Madagascar pourrait devenir un grand producteur d’uranium. La prospection effectuée dans la plaine de Betsiriry, dans la région du Melaky, est actuellement au stade du forage. Cela permettra de prélever des échantillons du sol (carottes), qui seront envoyés au Canada pour être analysés. Des données sur la teneur d’uranium contenu dans le sol, seront recueillies à partir de l’analyse. Logiquement, les résultats seront connus vers le mois de novembre et la décision d’exploitation dépendra de la quantité du gisement.

« Pour que le projet soit rentable, il faudra qu’il y ait, en moyenne, 500 grammes d’uranium dans une tonne de terre », précise Olivier Petyt, directeur général de ALM & Forex, la société qui effectue les travaux de forage. C’est la filiale de la compagnie Uramad, titulaire du permis d’exploration.

Celle-ci, de son côté, est une filiale de la compagnie minière anglaise Uranium Mining Compagny . Elle est titulaire de deux permis d’exploration d’uranium à Madagascar. Le premier se situe dans la plaine de Betsiriry, dans la commune de Beravina, située à 150 kilomètres à l’ouest de Tsiroanomandidy. Il s’étend sur une superficie de 400 km2. La deuxième zone d’exploration se trouve à Makay, au nord de Morondava, et occupe une superficie de 14 400 km2. Ce dernier fait, à l’heure actuelle, l’objet d’une prospection aéroportée, c’est-à-dire par voie aérienne, la première étape de la recherche d’uranium.
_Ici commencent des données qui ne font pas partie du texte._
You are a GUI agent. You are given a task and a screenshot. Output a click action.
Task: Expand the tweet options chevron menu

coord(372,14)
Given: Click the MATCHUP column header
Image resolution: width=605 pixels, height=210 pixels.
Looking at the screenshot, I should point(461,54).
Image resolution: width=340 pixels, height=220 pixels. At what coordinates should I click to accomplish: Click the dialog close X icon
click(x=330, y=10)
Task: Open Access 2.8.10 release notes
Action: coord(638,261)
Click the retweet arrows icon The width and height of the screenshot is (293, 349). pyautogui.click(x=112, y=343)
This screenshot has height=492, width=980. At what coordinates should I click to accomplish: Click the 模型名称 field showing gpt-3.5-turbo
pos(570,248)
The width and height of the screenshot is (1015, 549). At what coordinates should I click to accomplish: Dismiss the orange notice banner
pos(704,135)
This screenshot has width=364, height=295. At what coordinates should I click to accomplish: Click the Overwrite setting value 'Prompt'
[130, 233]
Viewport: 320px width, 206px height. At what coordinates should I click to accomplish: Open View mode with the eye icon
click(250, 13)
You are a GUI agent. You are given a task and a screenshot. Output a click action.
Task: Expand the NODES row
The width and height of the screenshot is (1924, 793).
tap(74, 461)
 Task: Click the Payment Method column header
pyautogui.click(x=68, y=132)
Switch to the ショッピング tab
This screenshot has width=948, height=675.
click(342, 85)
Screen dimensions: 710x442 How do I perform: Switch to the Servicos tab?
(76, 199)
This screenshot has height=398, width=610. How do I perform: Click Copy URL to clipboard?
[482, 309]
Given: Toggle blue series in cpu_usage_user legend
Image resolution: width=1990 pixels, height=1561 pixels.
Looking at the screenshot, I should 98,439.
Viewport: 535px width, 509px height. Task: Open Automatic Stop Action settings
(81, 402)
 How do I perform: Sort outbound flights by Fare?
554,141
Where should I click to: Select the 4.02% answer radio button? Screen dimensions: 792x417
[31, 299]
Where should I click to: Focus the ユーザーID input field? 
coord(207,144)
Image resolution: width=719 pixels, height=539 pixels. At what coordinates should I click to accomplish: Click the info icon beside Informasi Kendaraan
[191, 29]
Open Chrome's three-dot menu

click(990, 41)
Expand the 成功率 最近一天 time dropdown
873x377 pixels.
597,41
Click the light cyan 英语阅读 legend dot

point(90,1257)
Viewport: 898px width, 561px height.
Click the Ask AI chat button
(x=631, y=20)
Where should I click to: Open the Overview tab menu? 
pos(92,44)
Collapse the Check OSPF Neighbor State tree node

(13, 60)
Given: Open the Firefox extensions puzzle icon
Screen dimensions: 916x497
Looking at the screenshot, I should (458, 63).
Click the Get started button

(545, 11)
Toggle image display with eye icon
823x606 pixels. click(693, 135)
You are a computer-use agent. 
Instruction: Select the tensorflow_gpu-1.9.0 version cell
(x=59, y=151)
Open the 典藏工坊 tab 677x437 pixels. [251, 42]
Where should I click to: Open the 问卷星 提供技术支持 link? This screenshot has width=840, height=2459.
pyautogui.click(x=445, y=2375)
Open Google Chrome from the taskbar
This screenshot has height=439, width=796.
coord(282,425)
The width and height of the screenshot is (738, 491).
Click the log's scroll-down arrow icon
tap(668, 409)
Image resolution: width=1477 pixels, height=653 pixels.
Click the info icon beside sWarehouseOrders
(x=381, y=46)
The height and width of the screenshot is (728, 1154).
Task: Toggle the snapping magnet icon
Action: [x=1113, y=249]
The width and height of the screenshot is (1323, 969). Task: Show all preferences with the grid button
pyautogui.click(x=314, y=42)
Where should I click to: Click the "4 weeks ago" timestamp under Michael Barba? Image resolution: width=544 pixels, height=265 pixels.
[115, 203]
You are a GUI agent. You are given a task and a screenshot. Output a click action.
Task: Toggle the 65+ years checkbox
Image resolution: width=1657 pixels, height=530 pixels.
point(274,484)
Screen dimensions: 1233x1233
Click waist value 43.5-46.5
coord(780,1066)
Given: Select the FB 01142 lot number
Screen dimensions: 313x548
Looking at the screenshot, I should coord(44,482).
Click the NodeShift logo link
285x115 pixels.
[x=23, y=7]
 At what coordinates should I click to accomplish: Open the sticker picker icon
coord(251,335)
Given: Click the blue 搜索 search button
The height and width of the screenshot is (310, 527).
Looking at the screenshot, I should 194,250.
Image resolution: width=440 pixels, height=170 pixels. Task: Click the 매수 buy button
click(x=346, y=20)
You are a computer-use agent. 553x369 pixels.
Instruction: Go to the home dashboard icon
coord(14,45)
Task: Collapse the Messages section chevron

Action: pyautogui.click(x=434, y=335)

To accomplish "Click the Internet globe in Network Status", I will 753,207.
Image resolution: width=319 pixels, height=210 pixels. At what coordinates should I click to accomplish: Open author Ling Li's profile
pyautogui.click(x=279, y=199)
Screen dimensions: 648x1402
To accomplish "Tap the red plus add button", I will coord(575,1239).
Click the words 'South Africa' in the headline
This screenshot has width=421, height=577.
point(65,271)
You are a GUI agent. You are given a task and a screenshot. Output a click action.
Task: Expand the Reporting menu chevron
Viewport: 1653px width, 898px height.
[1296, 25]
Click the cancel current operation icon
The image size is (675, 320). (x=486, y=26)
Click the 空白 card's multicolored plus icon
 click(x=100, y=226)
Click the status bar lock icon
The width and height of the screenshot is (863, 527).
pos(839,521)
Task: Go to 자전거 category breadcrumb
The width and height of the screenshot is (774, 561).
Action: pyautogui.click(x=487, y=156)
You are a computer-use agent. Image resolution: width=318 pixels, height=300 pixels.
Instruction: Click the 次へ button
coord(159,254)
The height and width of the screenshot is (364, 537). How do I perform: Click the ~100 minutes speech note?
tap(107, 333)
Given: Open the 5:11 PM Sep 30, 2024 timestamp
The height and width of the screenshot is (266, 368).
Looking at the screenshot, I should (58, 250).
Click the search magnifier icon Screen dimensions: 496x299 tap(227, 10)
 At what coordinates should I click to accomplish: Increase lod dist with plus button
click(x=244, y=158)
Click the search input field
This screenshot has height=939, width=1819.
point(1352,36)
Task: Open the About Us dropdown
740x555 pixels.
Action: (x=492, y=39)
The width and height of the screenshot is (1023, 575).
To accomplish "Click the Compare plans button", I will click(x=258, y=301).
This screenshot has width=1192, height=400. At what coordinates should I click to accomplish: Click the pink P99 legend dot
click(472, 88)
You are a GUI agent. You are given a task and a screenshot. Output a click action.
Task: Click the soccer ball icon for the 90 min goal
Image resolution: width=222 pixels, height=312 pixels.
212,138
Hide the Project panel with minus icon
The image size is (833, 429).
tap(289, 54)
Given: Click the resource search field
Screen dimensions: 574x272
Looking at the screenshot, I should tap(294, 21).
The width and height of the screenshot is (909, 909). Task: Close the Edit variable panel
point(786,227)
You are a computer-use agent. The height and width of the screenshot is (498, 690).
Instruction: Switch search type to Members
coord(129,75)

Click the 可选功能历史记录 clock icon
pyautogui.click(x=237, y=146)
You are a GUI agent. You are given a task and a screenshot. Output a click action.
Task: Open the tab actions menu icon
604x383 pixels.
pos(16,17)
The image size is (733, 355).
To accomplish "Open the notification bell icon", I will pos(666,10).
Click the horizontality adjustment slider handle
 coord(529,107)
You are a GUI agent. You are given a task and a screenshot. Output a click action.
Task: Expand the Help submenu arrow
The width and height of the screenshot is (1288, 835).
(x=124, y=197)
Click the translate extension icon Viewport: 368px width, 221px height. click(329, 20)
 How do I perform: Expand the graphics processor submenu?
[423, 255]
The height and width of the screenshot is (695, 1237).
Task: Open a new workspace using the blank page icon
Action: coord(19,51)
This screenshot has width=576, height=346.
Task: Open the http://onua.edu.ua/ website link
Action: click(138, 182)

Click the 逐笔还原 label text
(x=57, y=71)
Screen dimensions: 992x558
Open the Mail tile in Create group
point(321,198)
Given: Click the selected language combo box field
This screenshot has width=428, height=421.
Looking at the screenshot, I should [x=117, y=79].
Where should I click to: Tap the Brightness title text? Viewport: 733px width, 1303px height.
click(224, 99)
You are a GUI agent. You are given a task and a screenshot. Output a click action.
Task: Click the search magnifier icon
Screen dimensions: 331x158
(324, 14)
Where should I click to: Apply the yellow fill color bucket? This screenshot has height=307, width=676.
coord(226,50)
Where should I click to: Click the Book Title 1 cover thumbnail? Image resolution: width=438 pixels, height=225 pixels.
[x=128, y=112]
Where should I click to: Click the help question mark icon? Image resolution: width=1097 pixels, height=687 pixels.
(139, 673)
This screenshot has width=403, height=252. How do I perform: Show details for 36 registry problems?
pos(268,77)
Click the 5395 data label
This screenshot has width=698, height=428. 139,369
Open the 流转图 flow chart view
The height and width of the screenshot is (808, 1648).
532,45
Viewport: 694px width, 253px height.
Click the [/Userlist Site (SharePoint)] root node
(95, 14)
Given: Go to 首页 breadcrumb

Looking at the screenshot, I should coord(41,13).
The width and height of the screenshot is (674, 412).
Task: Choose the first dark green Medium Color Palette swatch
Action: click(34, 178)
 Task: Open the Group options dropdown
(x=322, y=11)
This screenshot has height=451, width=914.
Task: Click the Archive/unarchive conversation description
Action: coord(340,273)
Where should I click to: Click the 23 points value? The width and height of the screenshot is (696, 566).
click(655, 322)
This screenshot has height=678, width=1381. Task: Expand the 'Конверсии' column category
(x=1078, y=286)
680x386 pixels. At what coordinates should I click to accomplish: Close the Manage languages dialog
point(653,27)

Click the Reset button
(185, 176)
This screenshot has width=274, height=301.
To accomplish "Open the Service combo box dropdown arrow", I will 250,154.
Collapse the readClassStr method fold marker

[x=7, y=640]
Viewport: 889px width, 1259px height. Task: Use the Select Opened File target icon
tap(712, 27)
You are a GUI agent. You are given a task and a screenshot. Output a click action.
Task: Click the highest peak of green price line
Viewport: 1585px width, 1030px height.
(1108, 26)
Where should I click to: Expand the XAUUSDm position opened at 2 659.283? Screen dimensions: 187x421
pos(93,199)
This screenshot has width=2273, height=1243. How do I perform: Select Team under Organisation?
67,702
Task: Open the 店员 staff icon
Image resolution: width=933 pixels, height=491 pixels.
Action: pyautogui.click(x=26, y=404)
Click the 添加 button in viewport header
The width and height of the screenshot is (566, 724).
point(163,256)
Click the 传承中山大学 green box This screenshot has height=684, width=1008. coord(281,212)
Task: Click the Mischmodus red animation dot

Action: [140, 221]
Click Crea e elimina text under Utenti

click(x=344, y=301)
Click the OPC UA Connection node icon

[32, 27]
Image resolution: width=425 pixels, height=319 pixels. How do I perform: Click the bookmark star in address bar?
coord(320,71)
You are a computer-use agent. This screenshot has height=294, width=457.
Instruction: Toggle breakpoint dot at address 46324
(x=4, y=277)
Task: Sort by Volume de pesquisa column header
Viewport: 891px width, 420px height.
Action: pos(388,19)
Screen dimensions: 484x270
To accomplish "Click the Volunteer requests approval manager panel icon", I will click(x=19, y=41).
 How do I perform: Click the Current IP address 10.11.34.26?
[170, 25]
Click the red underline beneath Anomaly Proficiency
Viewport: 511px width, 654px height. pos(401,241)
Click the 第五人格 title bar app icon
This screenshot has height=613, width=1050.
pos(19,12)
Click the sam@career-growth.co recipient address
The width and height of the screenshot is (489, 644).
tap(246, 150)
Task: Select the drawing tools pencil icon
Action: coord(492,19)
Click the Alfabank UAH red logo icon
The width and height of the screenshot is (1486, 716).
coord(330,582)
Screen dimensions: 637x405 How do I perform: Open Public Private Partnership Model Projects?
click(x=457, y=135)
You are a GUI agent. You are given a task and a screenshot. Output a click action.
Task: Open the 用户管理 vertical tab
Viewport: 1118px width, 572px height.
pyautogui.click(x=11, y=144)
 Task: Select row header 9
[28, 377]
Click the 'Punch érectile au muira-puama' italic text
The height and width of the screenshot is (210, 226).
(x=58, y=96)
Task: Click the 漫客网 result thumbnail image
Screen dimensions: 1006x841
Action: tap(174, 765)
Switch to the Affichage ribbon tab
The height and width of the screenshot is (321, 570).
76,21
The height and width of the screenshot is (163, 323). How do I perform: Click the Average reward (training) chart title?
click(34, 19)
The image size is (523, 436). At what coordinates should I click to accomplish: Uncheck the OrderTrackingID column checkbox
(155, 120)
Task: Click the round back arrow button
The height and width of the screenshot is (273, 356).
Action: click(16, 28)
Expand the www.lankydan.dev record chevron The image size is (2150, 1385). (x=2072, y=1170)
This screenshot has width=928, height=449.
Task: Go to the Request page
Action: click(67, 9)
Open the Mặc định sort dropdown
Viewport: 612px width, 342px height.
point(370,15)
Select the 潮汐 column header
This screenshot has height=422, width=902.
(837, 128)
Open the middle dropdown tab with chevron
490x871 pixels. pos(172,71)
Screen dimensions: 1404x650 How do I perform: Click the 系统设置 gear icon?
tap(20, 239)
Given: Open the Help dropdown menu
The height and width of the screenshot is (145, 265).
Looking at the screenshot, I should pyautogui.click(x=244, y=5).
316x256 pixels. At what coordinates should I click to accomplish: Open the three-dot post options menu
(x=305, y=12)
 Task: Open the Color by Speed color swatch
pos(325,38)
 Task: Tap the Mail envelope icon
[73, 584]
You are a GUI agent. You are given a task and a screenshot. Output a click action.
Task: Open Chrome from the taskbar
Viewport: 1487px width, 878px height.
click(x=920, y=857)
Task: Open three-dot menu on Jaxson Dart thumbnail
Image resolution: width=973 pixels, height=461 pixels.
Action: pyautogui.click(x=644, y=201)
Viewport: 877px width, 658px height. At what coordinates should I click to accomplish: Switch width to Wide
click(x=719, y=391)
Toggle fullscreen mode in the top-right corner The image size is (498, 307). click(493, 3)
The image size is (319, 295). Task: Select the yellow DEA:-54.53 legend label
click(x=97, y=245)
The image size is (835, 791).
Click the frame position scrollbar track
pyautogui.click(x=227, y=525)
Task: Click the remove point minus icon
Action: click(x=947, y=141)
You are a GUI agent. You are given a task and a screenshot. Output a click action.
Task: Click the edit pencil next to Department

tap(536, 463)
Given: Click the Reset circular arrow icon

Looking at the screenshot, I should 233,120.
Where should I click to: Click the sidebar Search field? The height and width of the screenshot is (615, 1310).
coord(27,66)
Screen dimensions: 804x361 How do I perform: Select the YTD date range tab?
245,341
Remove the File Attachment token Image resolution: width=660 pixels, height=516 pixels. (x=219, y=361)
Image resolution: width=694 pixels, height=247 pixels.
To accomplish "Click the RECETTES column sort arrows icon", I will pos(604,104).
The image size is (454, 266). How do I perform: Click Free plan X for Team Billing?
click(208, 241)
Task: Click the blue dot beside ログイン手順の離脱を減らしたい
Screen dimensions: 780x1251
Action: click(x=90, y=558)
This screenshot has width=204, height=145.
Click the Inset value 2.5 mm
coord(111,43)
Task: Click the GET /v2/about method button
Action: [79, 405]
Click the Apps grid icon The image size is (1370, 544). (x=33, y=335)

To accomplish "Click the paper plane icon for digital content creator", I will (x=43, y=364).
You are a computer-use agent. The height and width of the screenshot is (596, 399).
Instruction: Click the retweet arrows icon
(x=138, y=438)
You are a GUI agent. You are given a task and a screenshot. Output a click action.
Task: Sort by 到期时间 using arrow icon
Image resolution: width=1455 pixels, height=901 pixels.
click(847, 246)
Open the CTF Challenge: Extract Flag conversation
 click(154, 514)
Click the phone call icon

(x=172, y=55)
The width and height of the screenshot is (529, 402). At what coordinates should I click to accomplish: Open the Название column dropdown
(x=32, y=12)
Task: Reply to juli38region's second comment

Uramad prévoit d’investir jusqu’à cinq millions de dollars dans cette phase de recherche. Selon Bernard Furth, directeur général de Uramad, près de trois millions de dollars sont déjà utilisés. « Ce chiffre dépassera largement les cinq millions de dollars avant la fin de l’année 2008 », souligne-t-il. Uramad emploie quelque 120 personnes. Elles sont nourries et logées dans un campement implanté à Folakara, à 17 km au sud-ouest de la commune de Beravina. Le salaire moyen varie selon le domaine d’activité et se situe entre 4 000 et 6 000 ariary par jour.

Concernant la prospection, ALM & Forex prévoit de réaliser jusqu’à 4 000 forages et d’obtenir jusqu’à 3 000 mètres de carottes avant la fin de l’année. La profondeur des forages a une moyenne de 30 mètres, avec des pics atteignant les 60 mètres. Trois foreuses sont aujourd’hui utilisées pour la prospection, nombre qui sera porté à cinq d’ici la fin de l’année.

La course à l’uranium

L’augmentation sans précédent de la demande en uranium sur le marché mondial explique la multiplication des travaux de prospection à Madagascar. En cinq ans, le cours de l’uranium a littéralement explosé. Il est passé de 9,7$ la livre, en 2002, à 130 dollars cette année.

L’uranium est l’élément essentiel pour produire de l’énergie nucléaire et la demande de cette matière première est de plus en plus pressante de la part de nombreux pays, comme la Chine et l’Inde. Même les pays réputés pour être anti-nucléaires envisagent d’y recourir.

Actuellement, les sites d’extraction se situent essentiellement au Canada, en Australie, au Niger et au Kazakhstan. La consommation prévue pour 2007 est de 183 millions de livres pour une production mondiale estimée à 117 millions de livres.

Hautement radioactif

L’uranium est la base de la production de l’énergie nucléaire, en servant de combustible aux centrales. Un réacteur nucléaire peut en consommer environ 200 tonnes par an et, dès sa mise en service, il a besoin de 600 tonnes.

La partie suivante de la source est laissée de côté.